It’s the Little Things
I am often reminded by my patients who have young twins how important it is to take note of the little things that parents can pay attention to in order to foster their twins’ separate identities. A mother of seven-year-old identical twin daughters told me the following story. Daughter A told her mother that she wanted to take a bath by herself, not with her twin. Her twin, Daughter B, became angry and belligerent, nagging her mother to let her bathe with Daughter A.
The mother who told me this story is tenacious and conscientious about being attuned to individuation. Although she could have given up the fight by pleading with Daughter A to share bath time with her twin, the mother braved Daughter B’s nagging and insolence by sticking to her guns. She told the distraught twin that her sister, Daughter A, wanted space and that she would have to deal with that even though she was upset.

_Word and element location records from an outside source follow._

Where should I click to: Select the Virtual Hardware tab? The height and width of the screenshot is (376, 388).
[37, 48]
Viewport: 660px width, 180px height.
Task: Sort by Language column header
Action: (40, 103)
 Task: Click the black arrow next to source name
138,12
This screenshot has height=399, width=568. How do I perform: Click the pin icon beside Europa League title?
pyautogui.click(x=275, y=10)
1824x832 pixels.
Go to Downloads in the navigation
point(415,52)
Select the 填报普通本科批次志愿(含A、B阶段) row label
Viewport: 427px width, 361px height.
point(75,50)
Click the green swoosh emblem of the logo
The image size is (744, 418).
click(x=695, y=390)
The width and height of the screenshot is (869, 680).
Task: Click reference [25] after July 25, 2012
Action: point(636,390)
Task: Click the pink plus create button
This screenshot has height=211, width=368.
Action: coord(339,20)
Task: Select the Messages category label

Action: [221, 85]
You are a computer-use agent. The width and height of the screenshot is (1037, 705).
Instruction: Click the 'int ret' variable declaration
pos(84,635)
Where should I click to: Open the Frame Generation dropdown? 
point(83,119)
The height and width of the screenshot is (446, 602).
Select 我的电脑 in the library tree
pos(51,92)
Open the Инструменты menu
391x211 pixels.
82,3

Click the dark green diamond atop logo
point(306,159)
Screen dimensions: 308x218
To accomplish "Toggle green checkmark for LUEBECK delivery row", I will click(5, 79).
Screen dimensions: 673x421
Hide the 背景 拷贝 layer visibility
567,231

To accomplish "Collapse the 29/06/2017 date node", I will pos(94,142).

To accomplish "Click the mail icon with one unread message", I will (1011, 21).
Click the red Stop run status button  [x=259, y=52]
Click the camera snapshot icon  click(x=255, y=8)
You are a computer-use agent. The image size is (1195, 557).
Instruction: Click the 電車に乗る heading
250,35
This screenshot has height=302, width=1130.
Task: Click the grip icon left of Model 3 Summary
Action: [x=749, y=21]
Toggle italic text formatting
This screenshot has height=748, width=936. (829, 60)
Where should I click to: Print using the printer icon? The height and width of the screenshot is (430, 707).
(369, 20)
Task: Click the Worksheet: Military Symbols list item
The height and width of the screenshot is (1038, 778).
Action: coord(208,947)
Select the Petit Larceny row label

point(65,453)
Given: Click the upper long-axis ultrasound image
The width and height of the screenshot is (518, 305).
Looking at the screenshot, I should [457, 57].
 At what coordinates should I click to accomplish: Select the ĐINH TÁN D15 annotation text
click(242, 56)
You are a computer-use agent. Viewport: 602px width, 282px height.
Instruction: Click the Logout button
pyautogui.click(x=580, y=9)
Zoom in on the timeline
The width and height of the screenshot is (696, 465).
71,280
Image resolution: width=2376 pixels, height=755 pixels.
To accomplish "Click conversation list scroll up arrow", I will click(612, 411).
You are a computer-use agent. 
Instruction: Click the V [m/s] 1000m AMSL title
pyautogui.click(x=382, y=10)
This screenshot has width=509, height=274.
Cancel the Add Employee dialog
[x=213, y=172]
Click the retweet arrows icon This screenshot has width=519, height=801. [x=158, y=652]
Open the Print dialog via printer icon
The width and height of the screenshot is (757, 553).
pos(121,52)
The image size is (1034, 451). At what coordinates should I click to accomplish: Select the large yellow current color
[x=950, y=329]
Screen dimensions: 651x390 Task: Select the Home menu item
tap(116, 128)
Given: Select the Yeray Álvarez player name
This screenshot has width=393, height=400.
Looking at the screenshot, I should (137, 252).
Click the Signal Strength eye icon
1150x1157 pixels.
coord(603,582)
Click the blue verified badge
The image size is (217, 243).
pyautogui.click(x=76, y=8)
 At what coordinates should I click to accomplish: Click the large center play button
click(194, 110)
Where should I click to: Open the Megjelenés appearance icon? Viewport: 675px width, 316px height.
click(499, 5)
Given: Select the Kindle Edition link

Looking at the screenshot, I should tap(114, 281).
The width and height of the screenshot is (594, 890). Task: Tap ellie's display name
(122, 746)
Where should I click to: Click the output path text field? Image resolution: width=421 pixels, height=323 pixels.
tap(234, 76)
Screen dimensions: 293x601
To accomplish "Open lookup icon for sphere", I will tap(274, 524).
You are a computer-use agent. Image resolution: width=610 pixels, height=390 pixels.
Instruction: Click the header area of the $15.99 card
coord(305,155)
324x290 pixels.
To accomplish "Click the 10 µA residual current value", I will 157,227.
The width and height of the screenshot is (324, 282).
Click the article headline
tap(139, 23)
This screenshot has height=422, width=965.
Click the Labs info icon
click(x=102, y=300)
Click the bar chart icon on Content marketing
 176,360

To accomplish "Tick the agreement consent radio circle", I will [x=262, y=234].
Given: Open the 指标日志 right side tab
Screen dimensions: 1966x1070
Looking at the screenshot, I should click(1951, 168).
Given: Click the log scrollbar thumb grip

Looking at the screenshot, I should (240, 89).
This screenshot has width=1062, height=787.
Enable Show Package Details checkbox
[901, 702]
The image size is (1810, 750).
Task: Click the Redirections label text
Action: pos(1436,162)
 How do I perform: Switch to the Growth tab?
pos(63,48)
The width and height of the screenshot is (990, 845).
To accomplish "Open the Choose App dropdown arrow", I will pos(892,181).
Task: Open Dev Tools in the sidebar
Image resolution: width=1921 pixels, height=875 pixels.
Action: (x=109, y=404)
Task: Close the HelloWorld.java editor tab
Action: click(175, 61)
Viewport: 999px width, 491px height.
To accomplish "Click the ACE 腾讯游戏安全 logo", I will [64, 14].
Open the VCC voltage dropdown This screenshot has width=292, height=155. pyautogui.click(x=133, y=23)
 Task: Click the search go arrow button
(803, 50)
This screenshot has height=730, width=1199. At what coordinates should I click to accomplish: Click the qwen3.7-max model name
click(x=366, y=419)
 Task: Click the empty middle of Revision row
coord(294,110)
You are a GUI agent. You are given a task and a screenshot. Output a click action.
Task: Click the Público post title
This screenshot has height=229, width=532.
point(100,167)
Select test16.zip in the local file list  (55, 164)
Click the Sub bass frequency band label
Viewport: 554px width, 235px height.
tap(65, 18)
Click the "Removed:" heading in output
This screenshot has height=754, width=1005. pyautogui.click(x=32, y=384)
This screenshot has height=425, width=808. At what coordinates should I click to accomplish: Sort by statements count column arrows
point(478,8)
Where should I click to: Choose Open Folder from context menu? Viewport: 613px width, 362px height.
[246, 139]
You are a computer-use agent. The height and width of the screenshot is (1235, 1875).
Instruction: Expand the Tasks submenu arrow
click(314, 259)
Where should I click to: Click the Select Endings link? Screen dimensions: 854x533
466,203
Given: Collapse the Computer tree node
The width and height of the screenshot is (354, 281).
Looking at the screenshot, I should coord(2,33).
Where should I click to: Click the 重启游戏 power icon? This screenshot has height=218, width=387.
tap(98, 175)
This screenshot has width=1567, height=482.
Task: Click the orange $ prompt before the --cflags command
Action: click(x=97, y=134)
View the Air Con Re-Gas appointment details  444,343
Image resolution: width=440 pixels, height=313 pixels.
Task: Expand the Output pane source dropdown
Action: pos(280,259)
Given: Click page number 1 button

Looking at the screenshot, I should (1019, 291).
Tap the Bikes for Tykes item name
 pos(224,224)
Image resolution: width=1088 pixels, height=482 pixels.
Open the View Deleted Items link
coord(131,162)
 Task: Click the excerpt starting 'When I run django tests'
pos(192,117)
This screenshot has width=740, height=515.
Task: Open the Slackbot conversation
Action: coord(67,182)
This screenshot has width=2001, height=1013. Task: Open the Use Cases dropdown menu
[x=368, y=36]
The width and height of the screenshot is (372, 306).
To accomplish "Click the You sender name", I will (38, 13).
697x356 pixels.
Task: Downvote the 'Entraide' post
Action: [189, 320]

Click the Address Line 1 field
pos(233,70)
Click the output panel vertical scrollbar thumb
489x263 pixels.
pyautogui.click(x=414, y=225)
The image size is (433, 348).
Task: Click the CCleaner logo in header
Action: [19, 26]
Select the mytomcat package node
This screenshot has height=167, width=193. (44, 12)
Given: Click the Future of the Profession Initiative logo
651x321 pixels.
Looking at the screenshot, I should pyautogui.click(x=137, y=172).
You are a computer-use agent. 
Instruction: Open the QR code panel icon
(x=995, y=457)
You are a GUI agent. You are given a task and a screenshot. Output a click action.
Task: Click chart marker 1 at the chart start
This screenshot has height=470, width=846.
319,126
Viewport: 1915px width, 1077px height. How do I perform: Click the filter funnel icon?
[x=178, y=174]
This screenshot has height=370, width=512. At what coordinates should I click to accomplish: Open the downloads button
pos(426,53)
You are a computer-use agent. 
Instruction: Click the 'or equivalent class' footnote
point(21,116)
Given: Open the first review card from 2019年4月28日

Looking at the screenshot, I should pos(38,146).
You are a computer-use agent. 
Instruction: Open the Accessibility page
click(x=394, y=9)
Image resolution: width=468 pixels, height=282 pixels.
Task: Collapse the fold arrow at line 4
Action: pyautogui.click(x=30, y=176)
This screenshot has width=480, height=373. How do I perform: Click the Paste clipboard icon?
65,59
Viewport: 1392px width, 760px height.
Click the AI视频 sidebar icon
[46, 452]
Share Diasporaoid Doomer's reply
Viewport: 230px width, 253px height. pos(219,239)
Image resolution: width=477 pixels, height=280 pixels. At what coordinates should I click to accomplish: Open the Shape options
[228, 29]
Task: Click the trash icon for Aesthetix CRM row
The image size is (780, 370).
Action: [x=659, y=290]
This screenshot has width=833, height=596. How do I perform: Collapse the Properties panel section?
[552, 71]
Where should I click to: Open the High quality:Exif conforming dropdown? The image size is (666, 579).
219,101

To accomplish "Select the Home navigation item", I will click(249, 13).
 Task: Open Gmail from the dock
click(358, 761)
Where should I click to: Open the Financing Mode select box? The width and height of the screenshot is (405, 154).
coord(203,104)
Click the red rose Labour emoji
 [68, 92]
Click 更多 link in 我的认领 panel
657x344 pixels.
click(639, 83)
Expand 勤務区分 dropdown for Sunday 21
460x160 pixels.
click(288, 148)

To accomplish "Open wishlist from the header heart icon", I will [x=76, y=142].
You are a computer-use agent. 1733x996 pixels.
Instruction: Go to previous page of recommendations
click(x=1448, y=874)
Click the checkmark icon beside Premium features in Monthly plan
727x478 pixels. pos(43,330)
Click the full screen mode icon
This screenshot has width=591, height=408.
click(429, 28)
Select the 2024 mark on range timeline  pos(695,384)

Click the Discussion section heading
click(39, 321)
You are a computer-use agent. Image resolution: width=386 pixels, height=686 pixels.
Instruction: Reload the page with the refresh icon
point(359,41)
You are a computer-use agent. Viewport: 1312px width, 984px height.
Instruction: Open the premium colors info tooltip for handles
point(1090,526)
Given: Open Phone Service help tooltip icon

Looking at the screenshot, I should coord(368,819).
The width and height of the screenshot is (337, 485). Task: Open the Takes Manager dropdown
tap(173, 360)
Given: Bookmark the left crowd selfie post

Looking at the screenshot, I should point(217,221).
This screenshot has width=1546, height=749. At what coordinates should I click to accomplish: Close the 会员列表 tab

How many times do each of us give in to one twin’s demands in order to make a conflict go away? Yet, these girls will grow to appreciate the importance their mother placed on focusing on each twin’s individual emotions and needs. In fact, their mother added this amusing anecdote. Daughter A, the one who insisted on having her own space, told her mom that she and her sister would not be successful at switching places in school and tricking their friends and teachers because they look so different. Whether or not that is true in light of the fact that these adorable twins are identical, the notion that this young girl is so confident in her individual identity is a joy and a testimony to the exceptionally attuned parenting she has received.
What “little things” do you pay attention to in order to foster your twin’s identities?